A second aspect to consider is that FMs can already deal with several modalities of data (text, images, speech) and this will only continue to extend to video, 3D, hyperspectral imaging, geographical data and beyond.
Third, whereas FMs like their data unstructured, they also like it in numbers. When taking in data or when accessing semantic search, this is done via embeddings, numerical representations of data. Highly powerful and scalable vector embedding databases will be a central part of tomorrow’s FM data infrastructure.

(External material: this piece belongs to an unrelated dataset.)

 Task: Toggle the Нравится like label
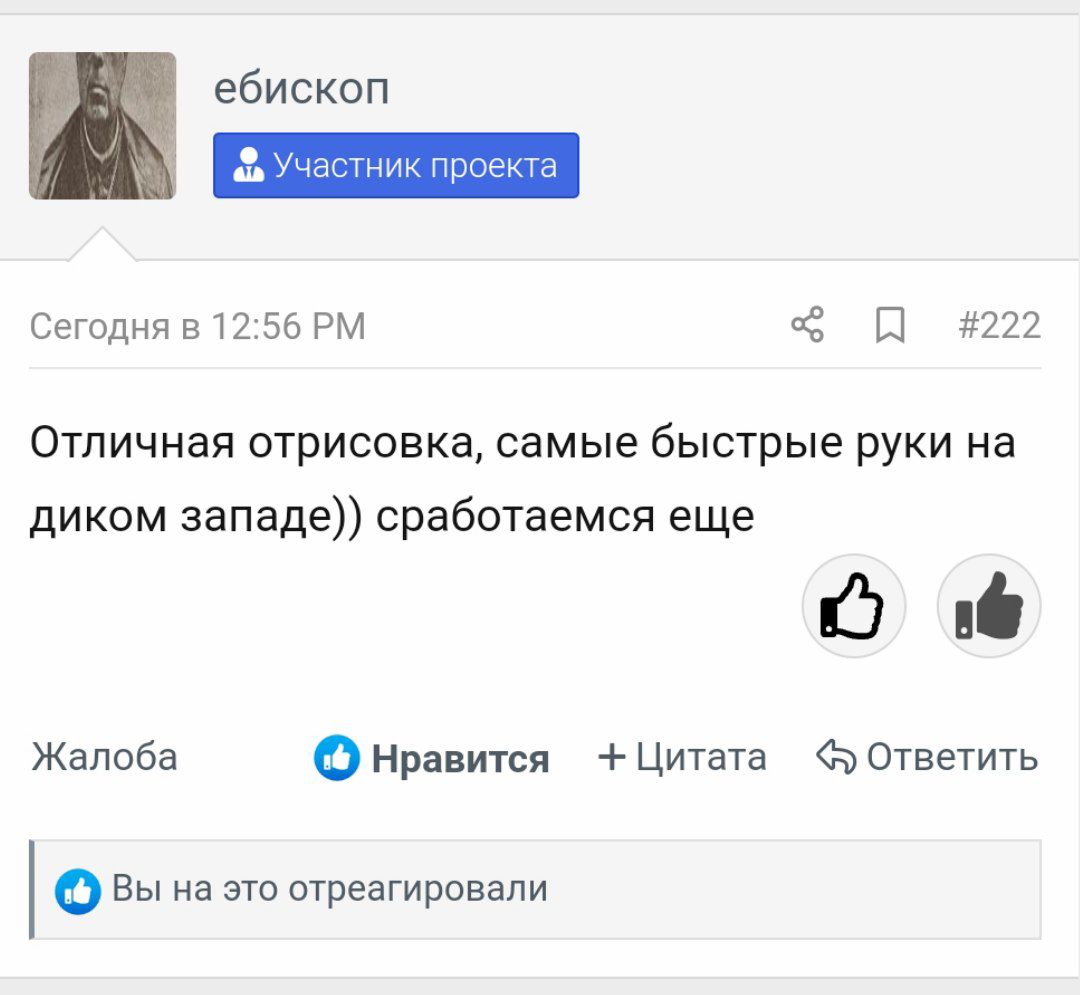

Fourth and finally, quality generally wins over quantity when it comes to data and both help when it comes to performance of FM-based systems. In order to get unstructured, multimodal data in the right shape it needs to be deduplicated, filtered, transformed in various ways, augmented, possibly anonymized, enriched and probably embedded. All of these steps require specialized techniques which may depend on the type of data, the fine-tuning regime and the use case. In fact, many of these steps themselves involve specialized AI models that perform specific tasks. Today, in many cases, these data pipelines are built from scratch for each new project. A probable next step will be that data preprocessing becomes standardized with shareable and reusable components being combined in composable data pipelines. That is why we started Fondant, an open source initiative that aims to achieve exactly this: enable easy, powerful and cost-efficient FM alignment through data.
Deployment, optimization, monitoring
Roughly speaking, there are three ways of setting up a FM-based AI system:
As a rule of thumb, we generally advise to opt for a lightweight, SaaS solution for relatively simple or first-time use cases as it is quick and easy to set up and it is still possible to move to a more custom setup to reduce costs later. For more custom, larger use cases, however, we would choose for more control and openness as this is the best guarantee for optimal performance, flexibility and long-term cost control. Choosing between PaaS and IAAS is mainly a question of available technical expertise in your company and desire to avoid lock-in. IaaS can be cheaper to run and does not lock you into one cloud platform. PaaS is easier and cheaper to develop with slightly higher infrastructure costs. Regarding specialized SaaS services like AWS Bedrock and GCP Generative AI Studio it is still very early days: if they manage to offer sufficient control (e.g. in terms of fine-tuning) at a good price point, they may also become a viable go-to option for custom use cases.
Foundation Models have arrived and they are bound to change the landscape of AI systems for good. As they can be taught to perform complex knowledge tasks, they are therefore bound to change the way we interact with and think of machines. As the knowledge industry takes note and starts preparing to support its workers with FM-driven AI, companies should carefully consider their options and choose the most value-adding route. Currently, this is probably to invest in setting up the necessary data infrastructure to optimally benefit from upcoming developments. At the same time, it will be important to start experimenting with specialized models and systems and update internal workflows and processes to accommodate them and generate the necessary data to fine-tune the models of tomorrow towards unseen performance!